## PASSAGE GIVEN

Circuit Court of Appeals, Fourth Circuit.

December 31, 1940.

*441 Sol C. Berenholtz, of Baltimore, Md., for appellants.

Robert W. Williams, of Baltimore, Md. (Ritchie, Janney, Ober & Williams, of Baltimore, Md., on the brief), for appellee.

Before PARKER, SOPER, and DOBIE, Circuit Judges.

PARKER, Circuit Judge.

This is an appeal from an order dismissing a libel filed by five Greek seamen against the Greek steamship Leonidas. The purpose of the libel was to recover as balance of wages a so-called "war bonus" of 80% of the basic wage scale plus two pounds ten shillings per day while in belligerent areas. The court below, being of opinion that the "war bonus" did not constitute wages within the meaning of 46 U.S.C.A. § 597 and that the interests of justice did not require it to adjudicate the controversy between the foreign seamen and a vessel of their own country with respect to the "war bonus", declined jurisdiction. The Leonidas, D.C., 32 F. Supp. 738.

Four questions are presented by the appeal: (1) whether the statute in question has relation to foreign seamen on a foreign vessel ending a voyage in a port of the United States; (2) whether the war bonus constitutes wages within the meaning of the statute; (3) whether payment of wages to the seamen themselves upon completion of the voyage is required by the statute notwithstanding their agreement that a portion thereof be sent to a foreign country; and (4) whether the courts of the United States are required to assume jurisdiction of the controversy with regard thereto. We think that all of these questions must be answered in the affirmative.

The statute in question, 46 U.S. C.A. § 597, which was intended by Congress to guarantee to seamen the payment of their wages, is as follows: "Every seaman on a vessel of the United States shall be entitled to receive on demand from the master of the vessel to which he belongs one-half part of the balance of his wages earned and remaining unpaid at the time when such demand is made at every port where such vessel, after the voyage has been commenced, shall load or deliver cargo before the voyage is ended, and all stipulations in the contract to the contrary shall be void: Provided, Such a demand shall not be made before the expiration of, nor oftener than once in, five days nor more than once in the same harbor on the same entry. Any failure on the part of the master to comply with this demand shall release the seaman from his contract and he shall be entitled to full payment of wages earned. And when the voyage is ended every such seaman shall be entitled to the remainder of the wages which shall be then due him, as provided in the preceding section: Provided further, That notwithstanding any release signed by any seaman under section 644 any court having jurisdiction may upon good cause shown set aside such release and take such action as justice shall require: And provided further, That this section shall apply to seamen on foreign vessels while in harbors of the United States, and the courts of the United States shall be open to such seamen for its enforcement."

It is well settled that the protection of this statute extends to foreign seamen on a foreign vessel within a port of the United States and that it secures to them the payment of their wages upon the completion of the voyage ending in such port. *442 Patterson v. Bark Eudora, 190 U.S. 169, 23 S. Ct. 821, 47 L. Ed. 1002; Strathearn S. S. Co. v. Dillon, 252 U.S. 348, 40 S. Ct. 350, 64 L. Ed. 607; The Sonderberg, 4 Cir., 47 F.2d 723.

## RECORDS SHOWN

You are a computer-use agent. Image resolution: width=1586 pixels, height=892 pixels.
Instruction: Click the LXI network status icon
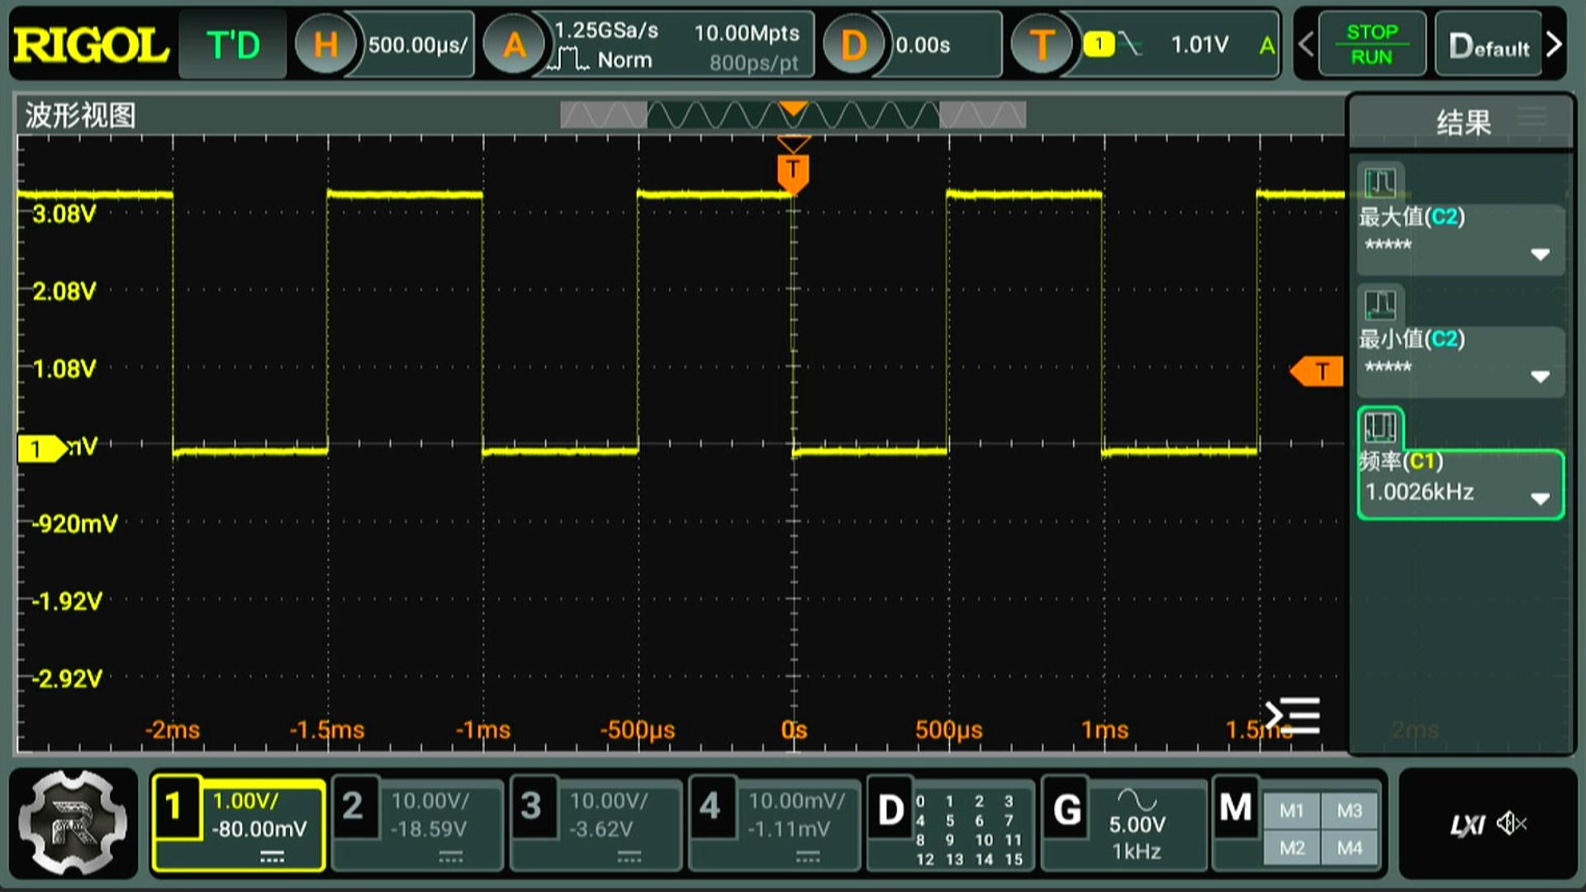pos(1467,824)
...
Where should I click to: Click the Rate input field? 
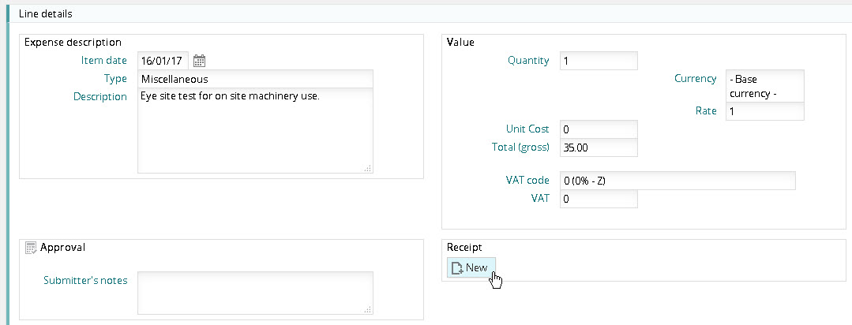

## REQUIRED ACTIONS
1/ Answer the following questions using the court opinion.
(a) How many seamen filed the libel, and against which steamship?
(b) Which circuit judges sat on the appeal?
(c) Under the quoted statute, what limits apply to how often a seaman may demand one-half of his unpaid wages?
2/ Output the portion of the court opinion starting at "It is well settled" and ending at "47 F.2d 723.", reproduced word for word.

## ANSWER LIST
1/
(a) Five Greek seamen filed the libel against the Greek steamship Leonidas.
(b) Parker, Soper, and Dobie.
(c) The demand may not be made before the expiration of five days, more often than once in five days, or more than once in the same harbor on the same entry.

2/
It is well settled that the protection of this statute extends to foreign seamen on a foreign vessel within a port of the United States and that it secures to them the payment of their wages upon the completion of the voyage ending in such port. *442 Patterson v. Bark Eudora, 190 U.S. 169, 23 S. Ct. 821, 47 L. Ed. 1002; Strathearn S. S. Co. v. Dillon, 252 U.S. 348, 40 S. Ct. 350, 64 L. Ed. 607; The Sonderberg, 4 Cir., 47 F.2d 723.